--- Records for the task Enclosed Below ---
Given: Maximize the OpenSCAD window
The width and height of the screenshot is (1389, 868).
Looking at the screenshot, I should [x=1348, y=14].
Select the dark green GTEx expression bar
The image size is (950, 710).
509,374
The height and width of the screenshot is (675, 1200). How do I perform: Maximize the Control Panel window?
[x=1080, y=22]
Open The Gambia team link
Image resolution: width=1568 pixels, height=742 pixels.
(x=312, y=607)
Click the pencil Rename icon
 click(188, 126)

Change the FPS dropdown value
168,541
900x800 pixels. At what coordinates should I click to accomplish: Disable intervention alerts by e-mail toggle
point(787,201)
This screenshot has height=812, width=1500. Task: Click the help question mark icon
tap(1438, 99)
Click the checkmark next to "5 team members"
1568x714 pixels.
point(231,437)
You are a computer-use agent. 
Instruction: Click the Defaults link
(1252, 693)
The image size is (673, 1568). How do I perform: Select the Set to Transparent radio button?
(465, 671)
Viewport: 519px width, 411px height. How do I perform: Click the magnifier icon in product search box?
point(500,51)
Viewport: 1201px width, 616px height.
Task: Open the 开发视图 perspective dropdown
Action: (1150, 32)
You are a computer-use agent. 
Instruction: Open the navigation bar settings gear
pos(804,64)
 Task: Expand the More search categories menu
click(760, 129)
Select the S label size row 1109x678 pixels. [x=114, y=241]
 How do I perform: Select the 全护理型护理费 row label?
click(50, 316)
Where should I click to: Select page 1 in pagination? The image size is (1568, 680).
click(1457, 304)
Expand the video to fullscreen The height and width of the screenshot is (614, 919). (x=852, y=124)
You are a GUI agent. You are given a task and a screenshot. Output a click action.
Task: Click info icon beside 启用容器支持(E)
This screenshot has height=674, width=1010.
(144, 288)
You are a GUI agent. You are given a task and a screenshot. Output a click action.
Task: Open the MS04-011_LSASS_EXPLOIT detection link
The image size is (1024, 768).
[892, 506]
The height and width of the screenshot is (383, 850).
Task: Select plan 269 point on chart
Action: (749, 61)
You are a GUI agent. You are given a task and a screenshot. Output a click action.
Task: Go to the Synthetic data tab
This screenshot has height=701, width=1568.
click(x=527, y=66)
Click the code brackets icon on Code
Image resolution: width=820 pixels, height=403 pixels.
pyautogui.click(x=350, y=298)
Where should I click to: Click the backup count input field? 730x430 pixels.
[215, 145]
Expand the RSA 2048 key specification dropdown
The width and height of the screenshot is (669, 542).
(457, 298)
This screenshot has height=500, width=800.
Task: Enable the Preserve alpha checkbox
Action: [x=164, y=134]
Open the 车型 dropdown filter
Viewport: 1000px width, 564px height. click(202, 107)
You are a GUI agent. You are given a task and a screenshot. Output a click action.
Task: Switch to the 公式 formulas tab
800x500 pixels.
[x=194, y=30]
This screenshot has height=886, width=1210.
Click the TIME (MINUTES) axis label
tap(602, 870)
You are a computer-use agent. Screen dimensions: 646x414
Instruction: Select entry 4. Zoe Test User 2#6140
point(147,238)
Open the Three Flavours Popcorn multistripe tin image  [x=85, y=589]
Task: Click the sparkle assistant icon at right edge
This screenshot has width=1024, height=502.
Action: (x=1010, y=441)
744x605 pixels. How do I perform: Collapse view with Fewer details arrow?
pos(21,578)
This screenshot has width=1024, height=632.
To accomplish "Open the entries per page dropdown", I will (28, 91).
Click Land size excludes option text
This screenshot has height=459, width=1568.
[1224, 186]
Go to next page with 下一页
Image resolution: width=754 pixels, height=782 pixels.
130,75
--- End of Enclosed Records for the task ---
[Exercise requirements]:
Transcribe each entry above exactly as it reads.

[Solution to the problem]:
Given: Maximize the OpenSCAD window
The width and height of the screenshot is (1389, 868).
Looking at the screenshot, I should [x=1348, y=14].
Select the dark green GTEx expression bar
The image size is (950, 710).
509,374
The height and width of the screenshot is (675, 1200). How do I perform: Maximize the Control Panel window?
[x=1080, y=22]
Open The Gambia team link
Image resolution: width=1568 pixels, height=742 pixels.
(x=312, y=607)
Click the pencil Rename icon
 click(188, 126)

Change the FPS dropdown value
168,541
900x800 pixels. At what coordinates should I click to accomplish: Disable intervention alerts by e-mail toggle
point(787,201)
This screenshot has height=812, width=1500. Task: Click the help question mark icon
tap(1438, 99)
Click the checkmark next to "5 team members"
1568x714 pixels.
point(231,437)
You are a computer-use agent. 
Instruction: Click the Defaults link
(1252, 693)
The image size is (673, 1568). How do I perform: Select the Set to Transparent radio button?
(465, 671)
Viewport: 519px width, 411px height. How do I perform: Click the magnifier icon in product search box?
point(500,51)
Viewport: 1201px width, 616px height.
Task: Open the 开发视图 perspective dropdown
Action: (1150, 32)
You are a computer-use agent. 
Instruction: Open the navigation bar settings gear
pos(804,64)
 Task: Expand the More search categories menu
click(760, 129)
Select the S label size row 1109x678 pixels. [x=114, y=241]
 How do I perform: Select the 全护理型护理费 row label?
click(50, 316)
Where should I click to: Select page 1 in pagination? The image size is (1568, 680).
click(1457, 304)
Expand the video to fullscreen The height and width of the screenshot is (614, 919). (x=852, y=124)
You are a GUI agent. You are given a task and a screenshot. Output a click action.
Task: Click info icon beside 启用容器支持(E)
This screenshot has height=674, width=1010.
(144, 288)
You are a GUI agent. You are given a task and a screenshot. Output a click action.
Task: Open the MS04-011_LSASS_EXPLOIT detection link
The image size is (1024, 768).
[892, 506]
The height and width of the screenshot is (383, 850).
Task: Select plan 269 point on chart
Action: (749, 61)
You are a GUI agent. You are given a task and a screenshot. Output a click action.
Task: Go to the Synthetic data tab
This screenshot has height=701, width=1568.
click(x=527, y=66)
Click the code brackets icon on Code
Image resolution: width=820 pixels, height=403 pixels.
pyautogui.click(x=350, y=298)
Where should I click to: Click the backup count input field? 730x430 pixels.
[215, 145]
Expand the RSA 2048 key specification dropdown
The width and height of the screenshot is (669, 542).
(457, 298)
This screenshot has height=500, width=800.
Task: Enable the Preserve alpha checkbox
Action: [x=164, y=134]
Open the 车型 dropdown filter
Viewport: 1000px width, 564px height. click(202, 107)
You are a GUI agent. You are given a task and a screenshot. Output a click action.
Task: Switch to the 公式 formulas tab
800x500 pixels.
[x=194, y=30]
This screenshot has height=886, width=1210.
Click the TIME (MINUTES) axis label
tap(602, 870)
You are a computer-use agent. Screen dimensions: 646x414
Instruction: Select entry 4. Zoe Test User 2#6140
point(147,238)
Open the Three Flavours Popcorn multistripe tin image  [x=85, y=589]
Task: Click the sparkle assistant icon at right edge
This screenshot has width=1024, height=502.
Action: (x=1010, y=441)
744x605 pixels. How do I perform: Collapse view with Fewer details arrow?
pos(21,578)
This screenshot has width=1024, height=632.
To accomplish "Open the entries per page dropdown", I will (28, 91).
Click Land size excludes option text
This screenshot has height=459, width=1568.
[1224, 186]
Go to next page with 下一页
Image resolution: width=754 pixels, height=782 pixels.
130,75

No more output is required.